The case for not building the line at all is weak, but plausible. The case for building half of it then giving up there is non-existent. In her long-awaited budget – which is still, somehow, nearly three weeks away – the Chancellor should stop messing around and find the money to finish the job, extending HS2 to central London and to Crewe, too.

For one thing, forcing those travelling from Birmingham to London to finish their journey on the Elizabeth Line would overwhelm what is already the busiest rail route in Britain. At the far end of the line, bodies including the National Audit Office have warned that terminating the route at Birmingham would actually reduce capacity between London and the north, by creating a fresh bottleneck where the new route joins the old. In a review commissioned by the government, the former Siemens UK boss Jurgen Maier said that not finishing the line would “leave the West Coast Mainline, and… the M6, to collapse”. It is not simply that a half-finished HS2 will be less useful. It will mean we spent tens of billions of pounds to make our transport network worse.

The Treasury, of course, is less concerned with the functioning of the country than with things that can be plugged into a spreadsheet. But here, too, the evidence is piling up that finishing the line would be the sensible choice. Governments sometimes recoup the cost of infrastructure by offering investors the chance to run it as a long-term concession. A recent report from industry groups, reported in the Guardian, argued that the Old Oak Common to Birmingham version would have a likely value of £5bn, while the version extending to Euston and Crew would increase to £20bn – more than enough to recoup the additional £11bn in costs. That’s without considering the value of all the extra journeys, homes or other developments the new line will allow.

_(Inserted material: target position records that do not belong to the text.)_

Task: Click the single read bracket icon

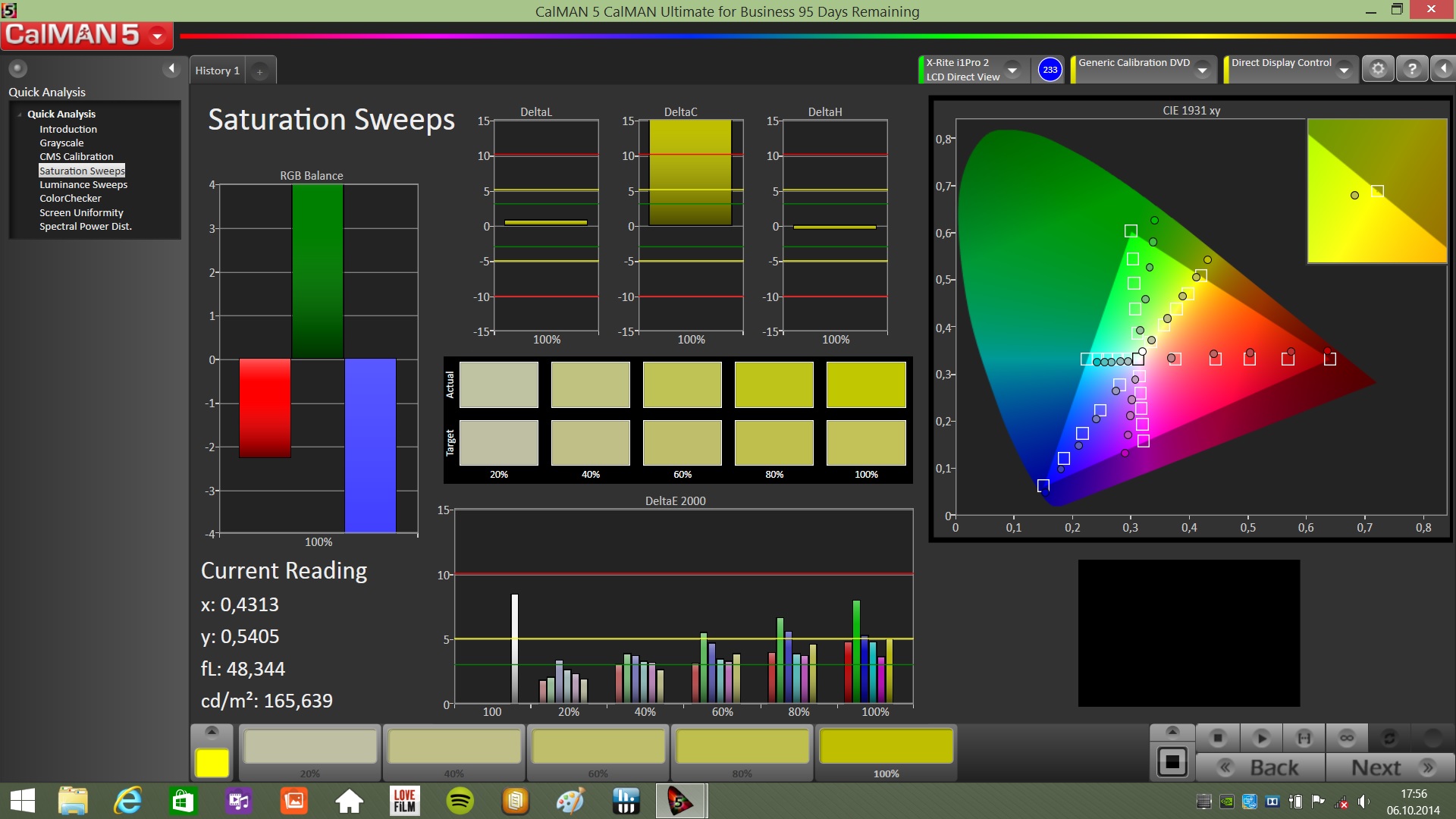Action: tap(1304, 737)
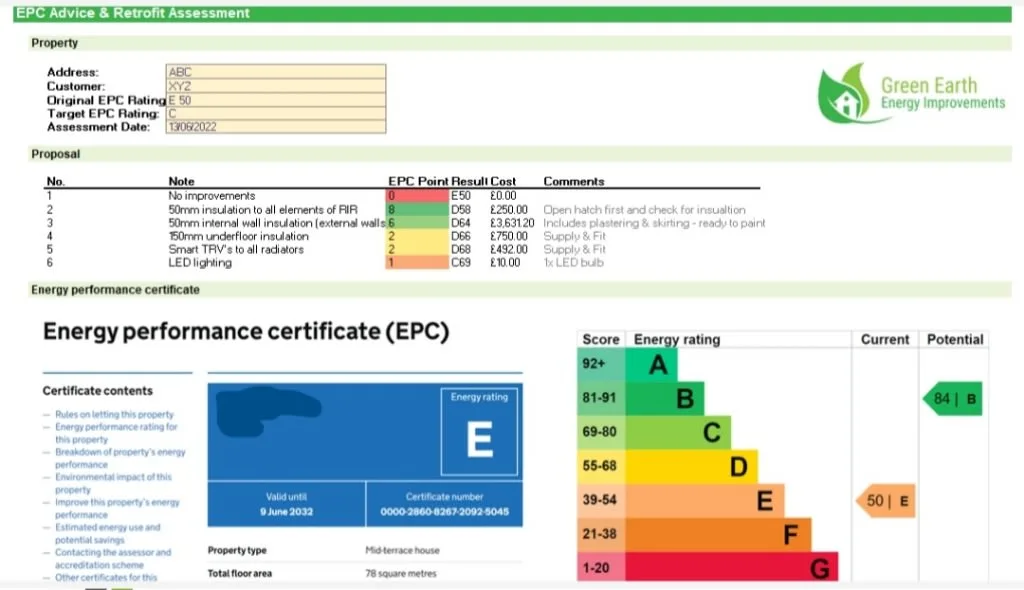
Task: Select the Customer field containing XYZ
Action: tap(275, 86)
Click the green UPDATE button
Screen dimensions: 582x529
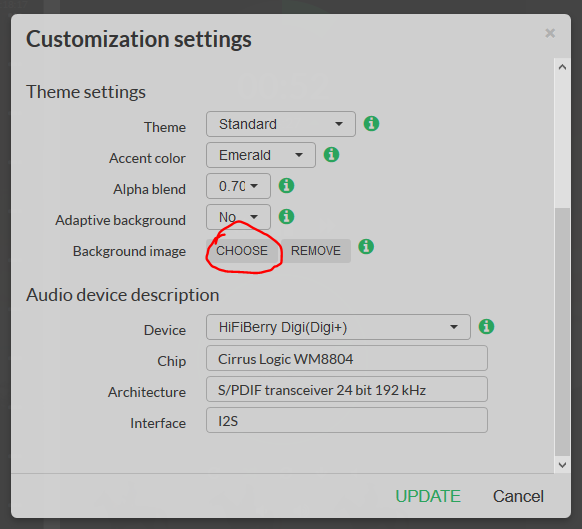point(428,496)
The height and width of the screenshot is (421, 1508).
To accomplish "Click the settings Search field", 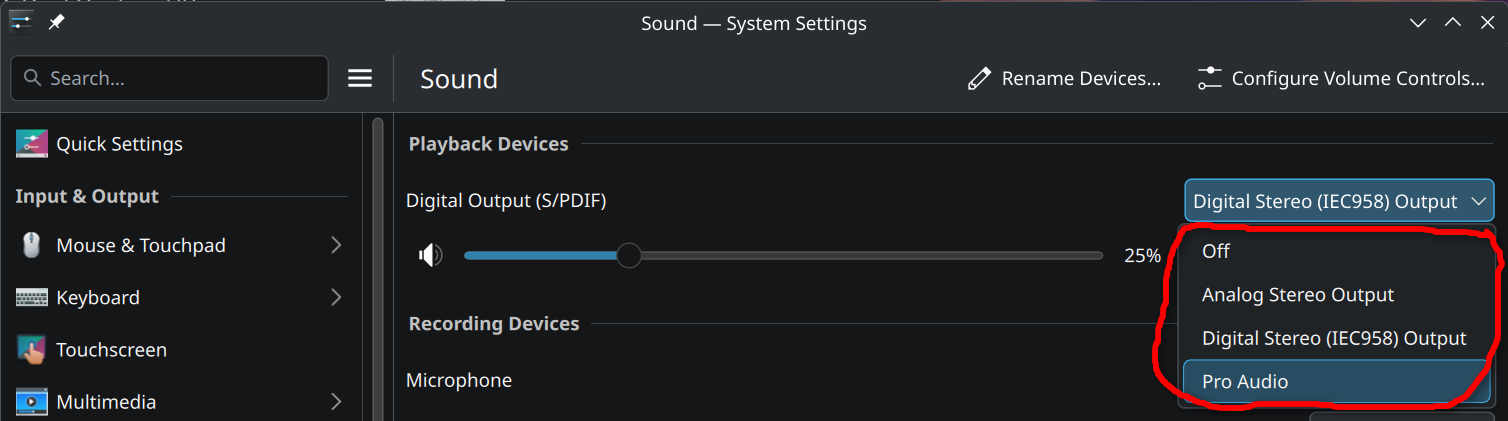I will pos(180,78).
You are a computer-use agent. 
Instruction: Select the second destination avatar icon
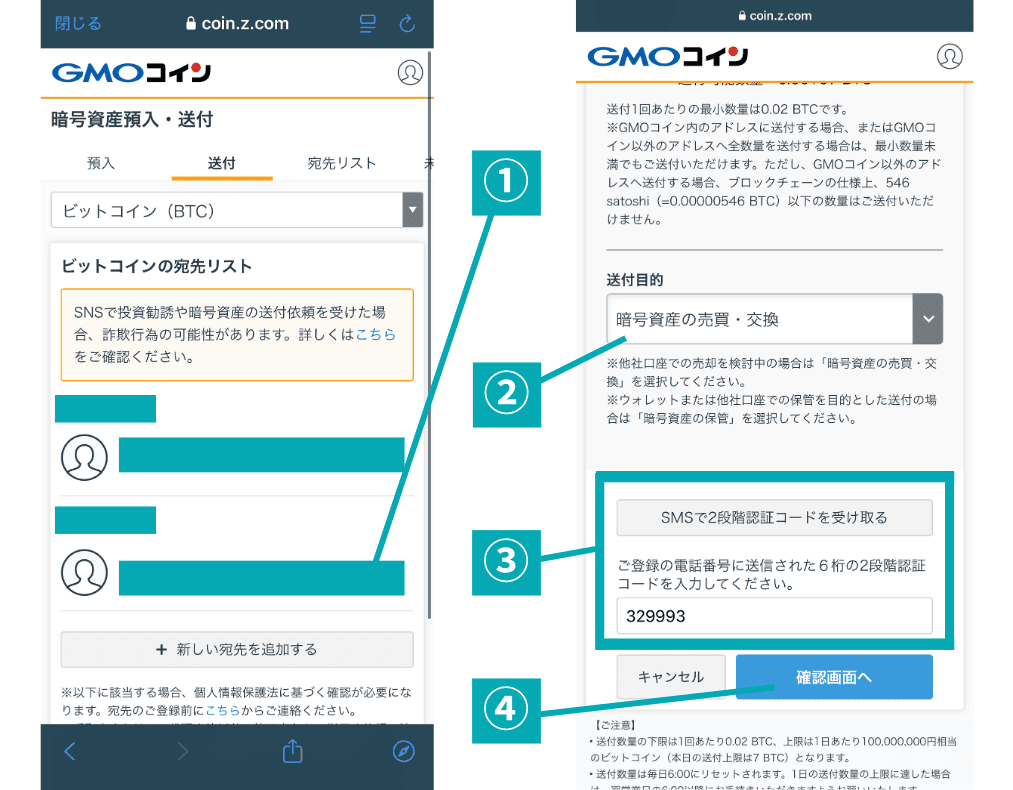point(84,572)
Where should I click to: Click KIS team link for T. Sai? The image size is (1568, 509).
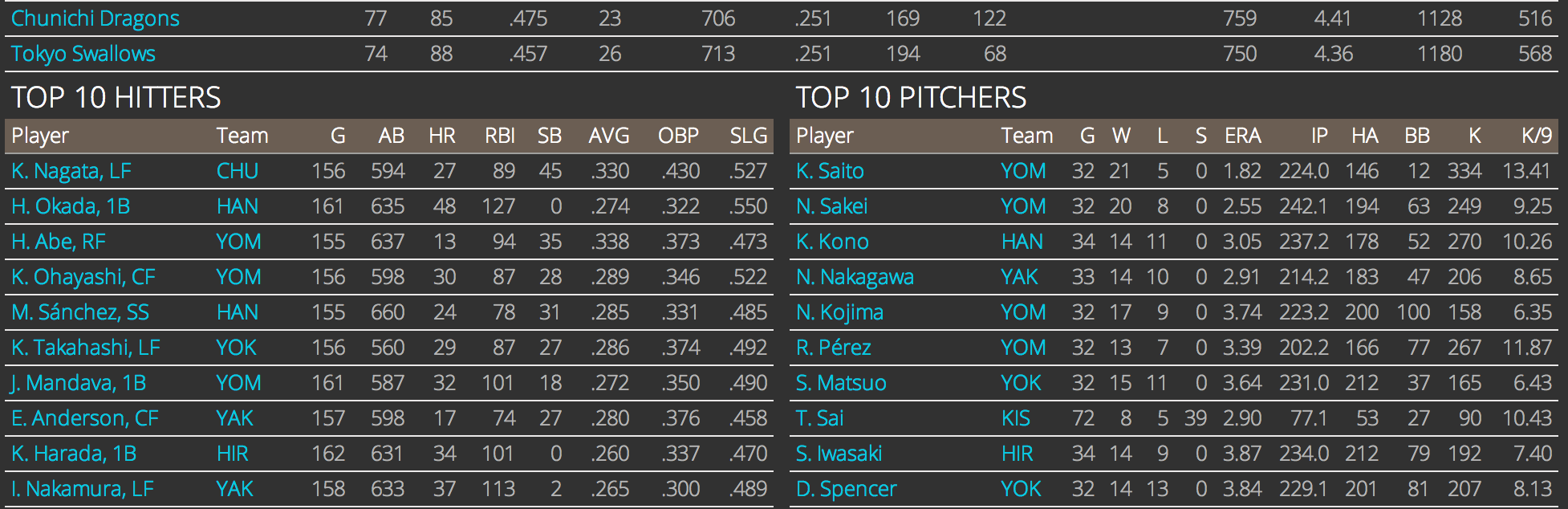pyautogui.click(x=1015, y=418)
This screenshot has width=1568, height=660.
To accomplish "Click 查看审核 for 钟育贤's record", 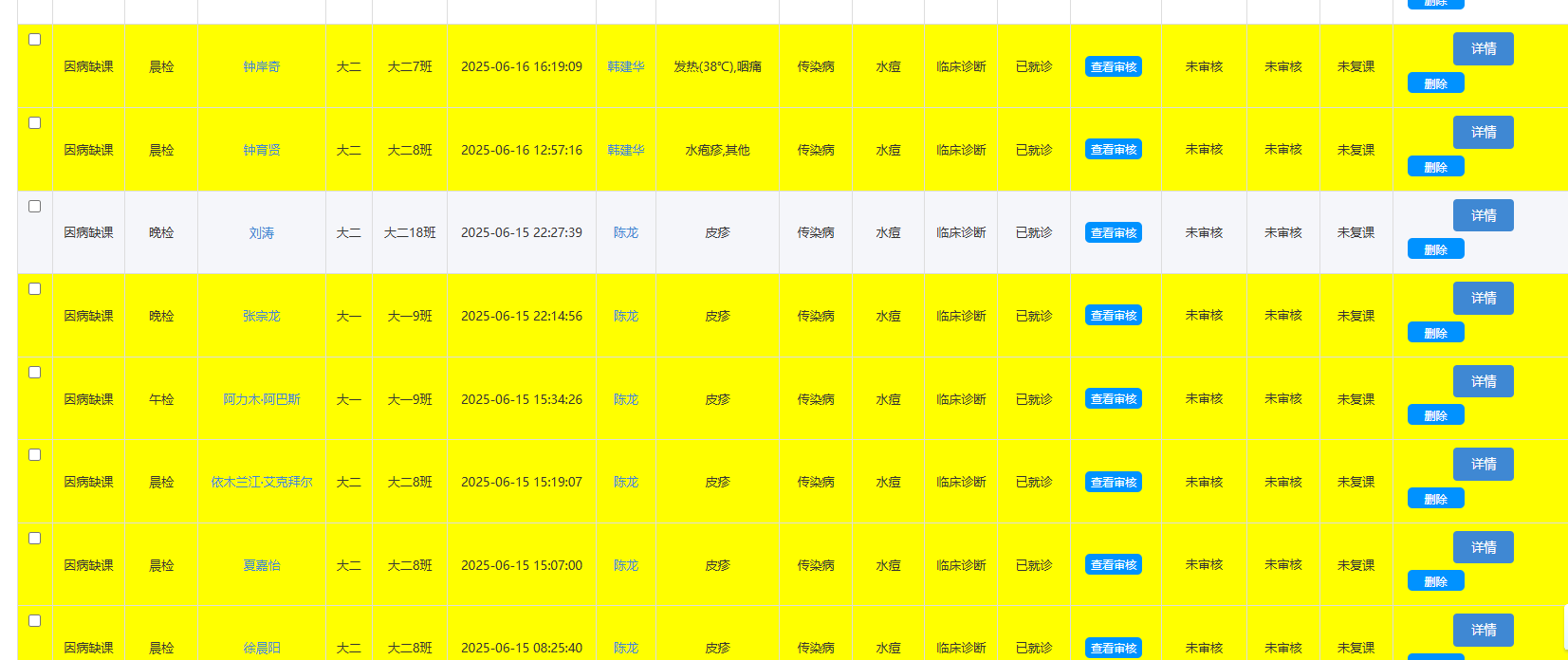I will 1113,150.
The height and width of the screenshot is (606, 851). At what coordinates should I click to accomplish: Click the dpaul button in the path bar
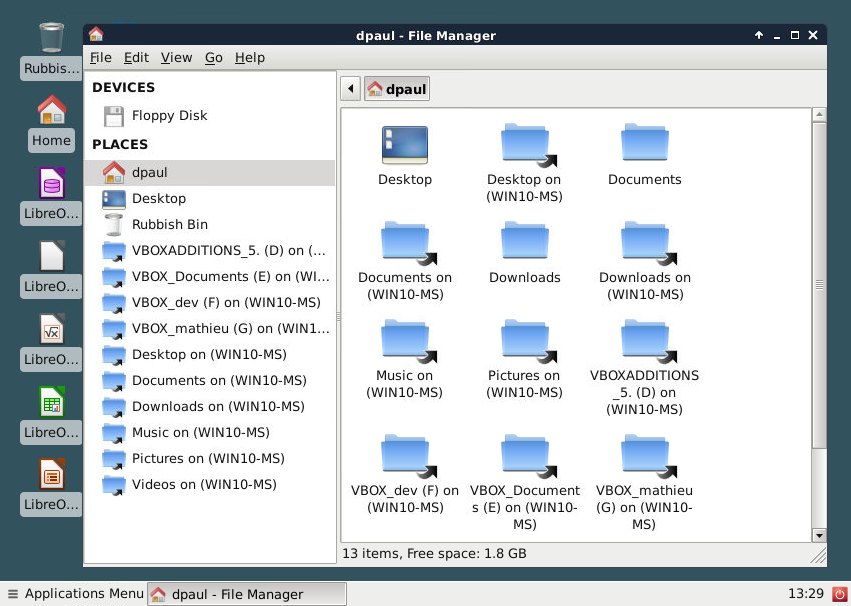[397, 88]
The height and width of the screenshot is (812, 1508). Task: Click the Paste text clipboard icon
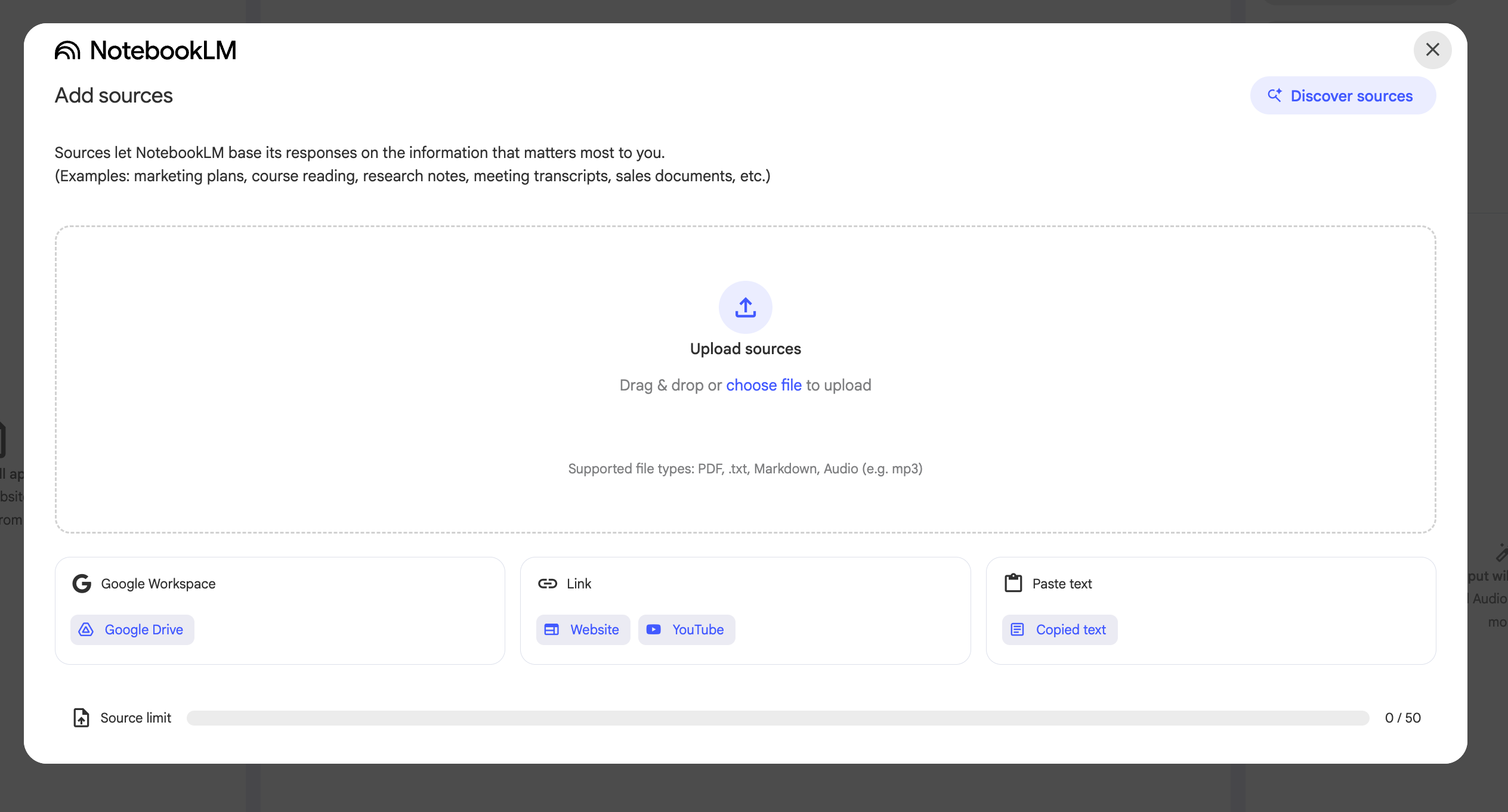[1013, 583]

Last but not least, we’ve already started: preparation work such as demolitions at Euston has already begun; tunnel-boring machines are being strategically buried at Old Oak Common on the grounds that it’s better to risk this being pointless than to have to continue the tunnel once the station is up and running. As John Dickie, chief executive of London business group BusinessLDN, recently argued in an open letter to rail minister Lord Hendy: “Given costs already incurred, and with existing infrastructure and site teams in place, there will never be a cheaper time to build this tunnel than now.” The case for finishing it is too strong: sooner or later it will happen, and a Treasury that really cared about long-term value would make sure it was sooner so we can start reaping the benefits.

Not finishing the line – under a Chancellor who used her first conference speech to talk about investment – would be a national embarrassment. This country invented the passenger railway. Come on. So no, the government has not committed to finishing HS2. But it very obviously should.